What I find fascinating about this is that hundreds of thousands of SmartThings customers are unaware that they are in an equivalent boat. The SmartThings Hub is dependent on the SmartThings Cloud to run (the latest version has limited offline functionality, but definitely no access via App; so no way to add new devices or automation rules and connections).
As a tiny division of Samsung, SmartThings is at similar risk to be discontinued, and the SmartThings “Terms of Use” are quite clear about this:
We may suspend or discontinue any part of the Services, or we may introduce new features or impose limits on certain features or restrict access to parts or all of the Services.
Just because this Hub costs only $99 instead of $299 doesn’t make the uncertain situation much better for the consumer. But then again, consumers face same or worse fate if Gmail shutsdown; or the Google Play store, or iCloud.
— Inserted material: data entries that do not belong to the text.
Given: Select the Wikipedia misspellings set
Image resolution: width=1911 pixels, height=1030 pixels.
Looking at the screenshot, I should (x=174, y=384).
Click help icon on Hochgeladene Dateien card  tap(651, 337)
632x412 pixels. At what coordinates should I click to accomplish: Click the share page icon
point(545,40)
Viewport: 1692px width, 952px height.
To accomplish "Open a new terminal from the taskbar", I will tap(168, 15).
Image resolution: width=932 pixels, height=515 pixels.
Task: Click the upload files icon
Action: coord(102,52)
We don’t buy #SmartHome hub hardware; it is just a gateway to the “free” service.
It’s not the cost; it’s the Effort
A “well automated smart home” will take countless hours of configuration and tuning. In the case of SmartThings, this is accomplished by adding and setting device options (a non-trivial task itself, though this is much easier than in legacy systems), and then installing dozens of “SmartApps” with parameters such as time or other triggers and resulting actions and notifications, links to third-party services like IFTTT and Amazon Echo Alexa, etc.
If SmartThings discontinues all or part of their Service, I’m not just out $99; No… I’m left with a dumb house until I can purchase a replacement service and hope that it is compatible with my devices, and doesn’t have as difficult a learning curve to manually reproduce the “intelligence” I had trained into SmartThings. There are standards for device communication (Z-Wave, ZigBee and so on), but no common standards for home automation programming, and no export / import of the rules encoded in the SmartApps I wrote or use.